The problem though is that someone still has to have the right to rotate keys and this process can be attacked too. For example, one could rotate keys to a known value thus giving the attacker access to the plain text. Worse, the person who can rotate the keys has to have the right to access both old and new keys in an unencrypted state.
Now, given that reality, it isn't clear to me that the fact that someone could set up the database to log all queries, and allowing passphrases for encryption to be passed in in the query poses a real added danger.
Another option is just not to allow key rotation but that allows for attacks on the key itself. You can get aroudn this by having a different key for each piece of data and thus limit the utility of cracking each piece.
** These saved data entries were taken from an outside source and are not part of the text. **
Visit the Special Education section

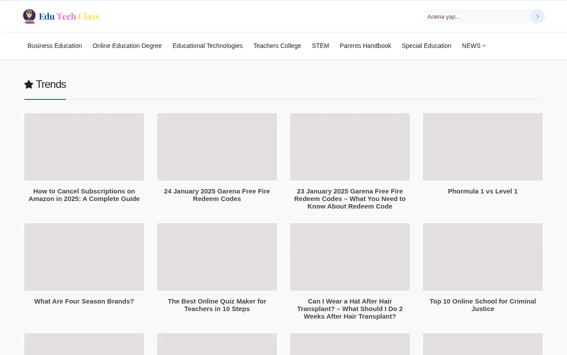(x=427, y=46)
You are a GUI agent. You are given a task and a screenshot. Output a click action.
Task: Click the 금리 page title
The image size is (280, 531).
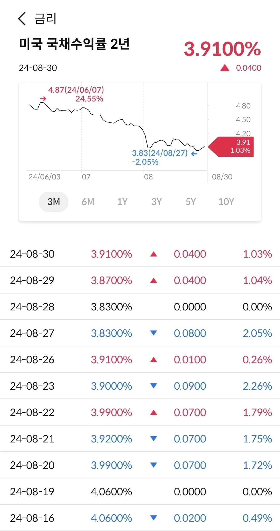[46, 19]
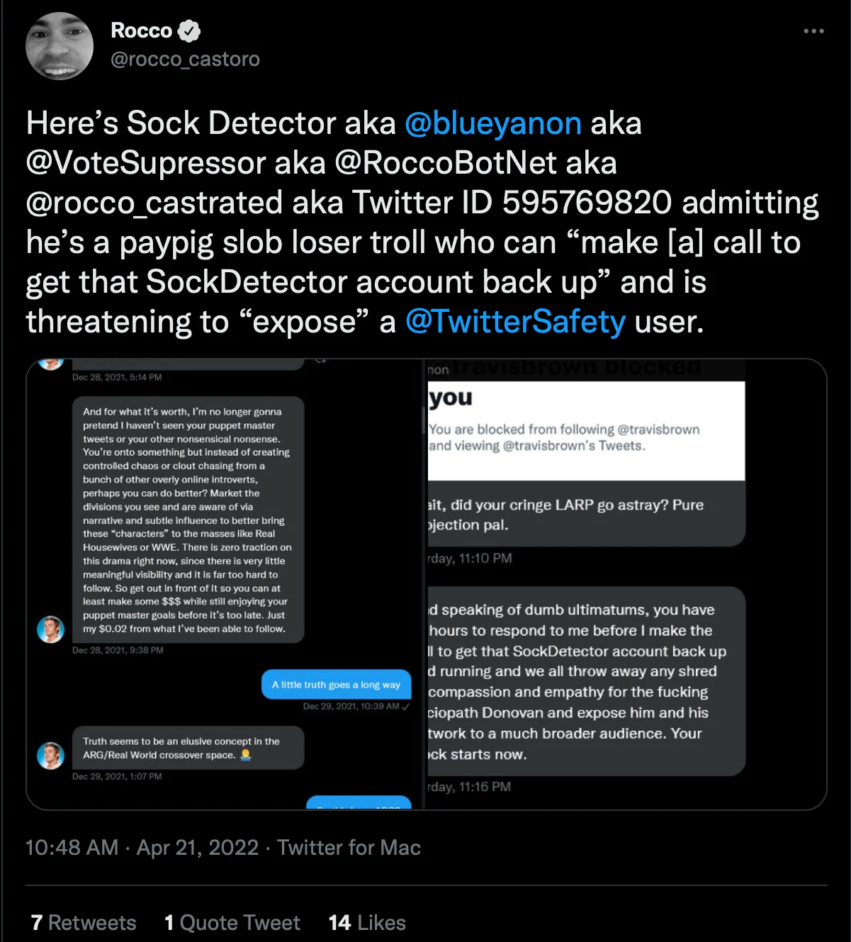
Task: View the 7 Retweets list
Action: coord(84,922)
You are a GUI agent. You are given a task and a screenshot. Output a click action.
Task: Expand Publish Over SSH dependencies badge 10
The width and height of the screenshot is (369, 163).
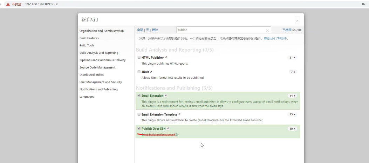(x=292, y=129)
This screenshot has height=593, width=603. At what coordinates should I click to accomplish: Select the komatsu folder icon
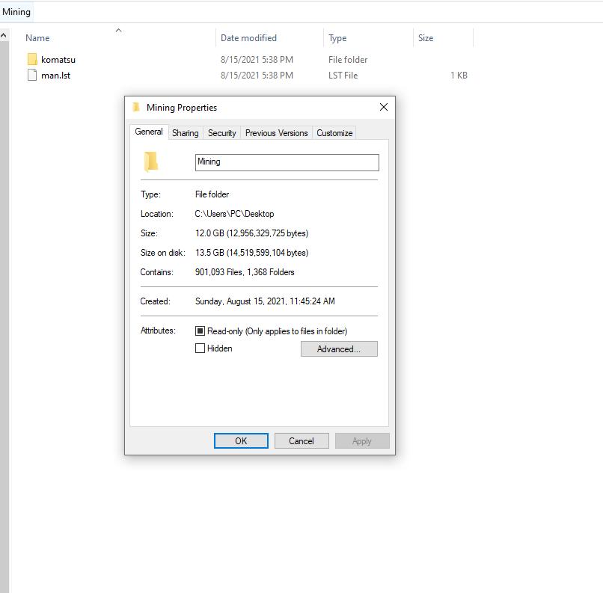click(x=32, y=59)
However if you go that route, then you have two computers to secure instead of one, and it is vulnerable to more types of attacks than before since you are now trusting the client.....
You hint at it: There are certainly ways to spread the trust. Require a physical key to allow root logins, and keep it in a monitored safe in the data centre. Require logs of who pulls the key, and entrust access to that physical key only to a separate group of people from those with the root passwords.
Of course the problem is that methods like this takes a lot of effort, and so it is a tradeoff between safety and the cost and convenience, and in reality very little data.